PROBLEM REQUIREMENTS: State the number of lines in the material below that hold "agent", and add nothing to it.

SUPPLIED INFORMATION:
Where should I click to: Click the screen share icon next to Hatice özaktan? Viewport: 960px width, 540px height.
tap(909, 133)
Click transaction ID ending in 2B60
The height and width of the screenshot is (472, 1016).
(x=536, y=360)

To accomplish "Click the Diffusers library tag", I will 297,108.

---

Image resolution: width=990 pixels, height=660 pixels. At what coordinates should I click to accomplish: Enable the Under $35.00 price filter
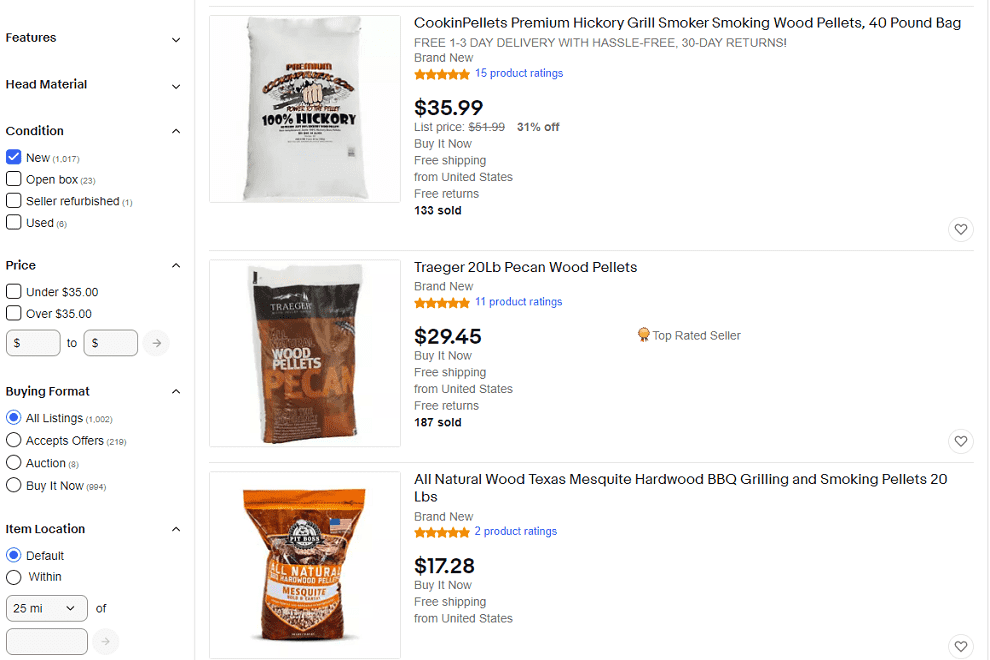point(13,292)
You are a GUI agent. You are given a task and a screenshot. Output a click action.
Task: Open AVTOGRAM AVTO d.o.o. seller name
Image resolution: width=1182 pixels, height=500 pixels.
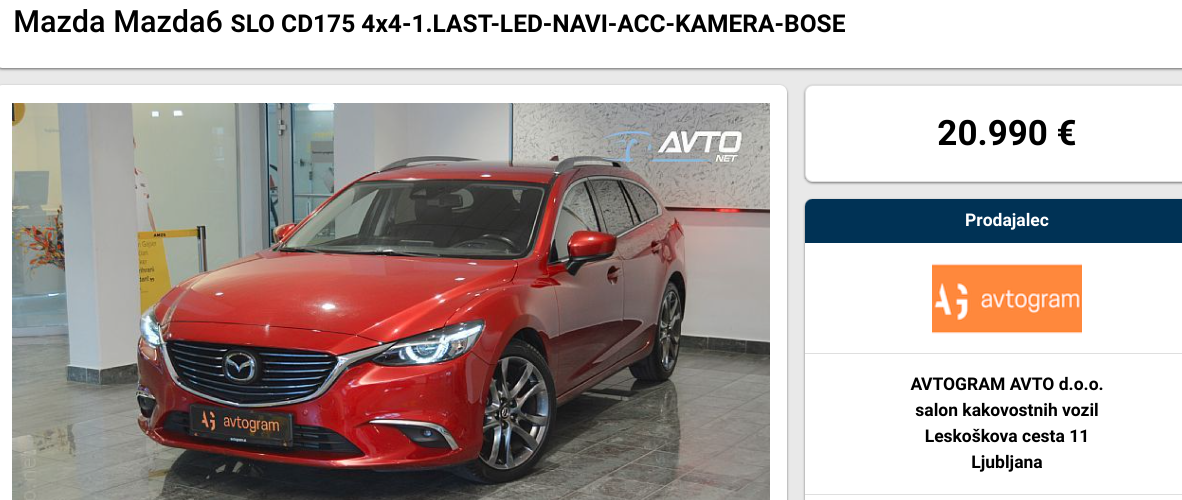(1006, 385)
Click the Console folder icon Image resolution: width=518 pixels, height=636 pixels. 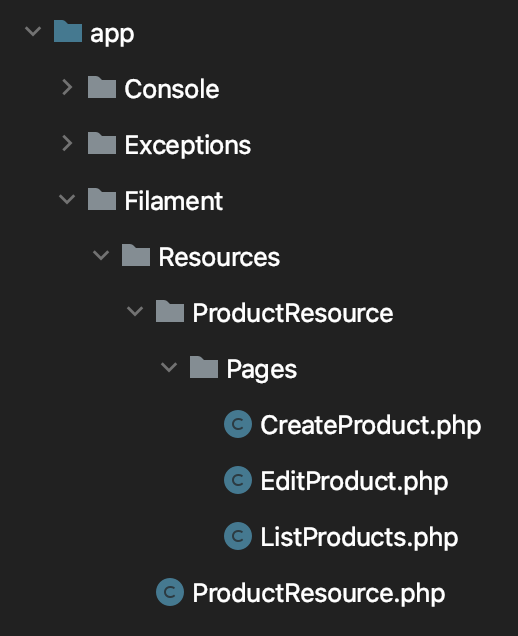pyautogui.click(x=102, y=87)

* * *

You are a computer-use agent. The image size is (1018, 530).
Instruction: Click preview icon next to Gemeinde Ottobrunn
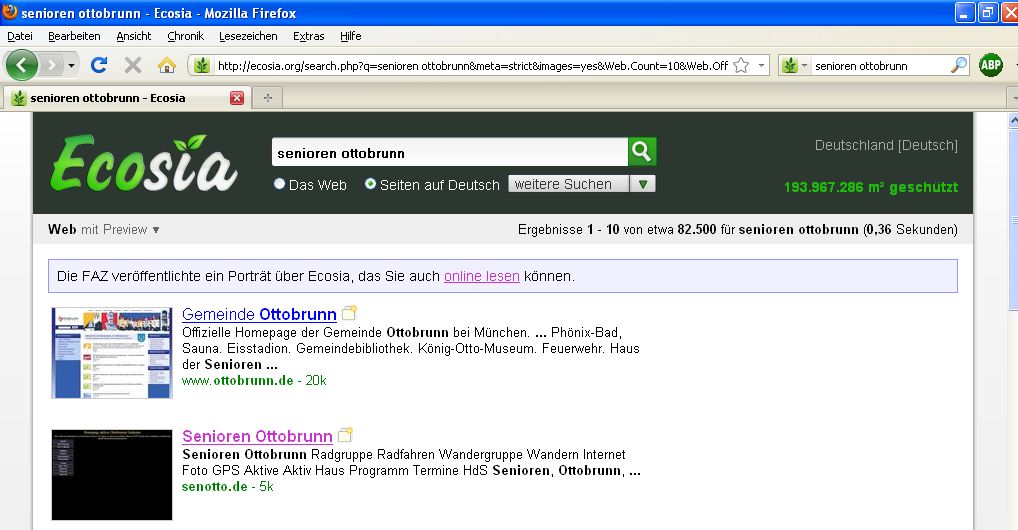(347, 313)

ANSWER: 2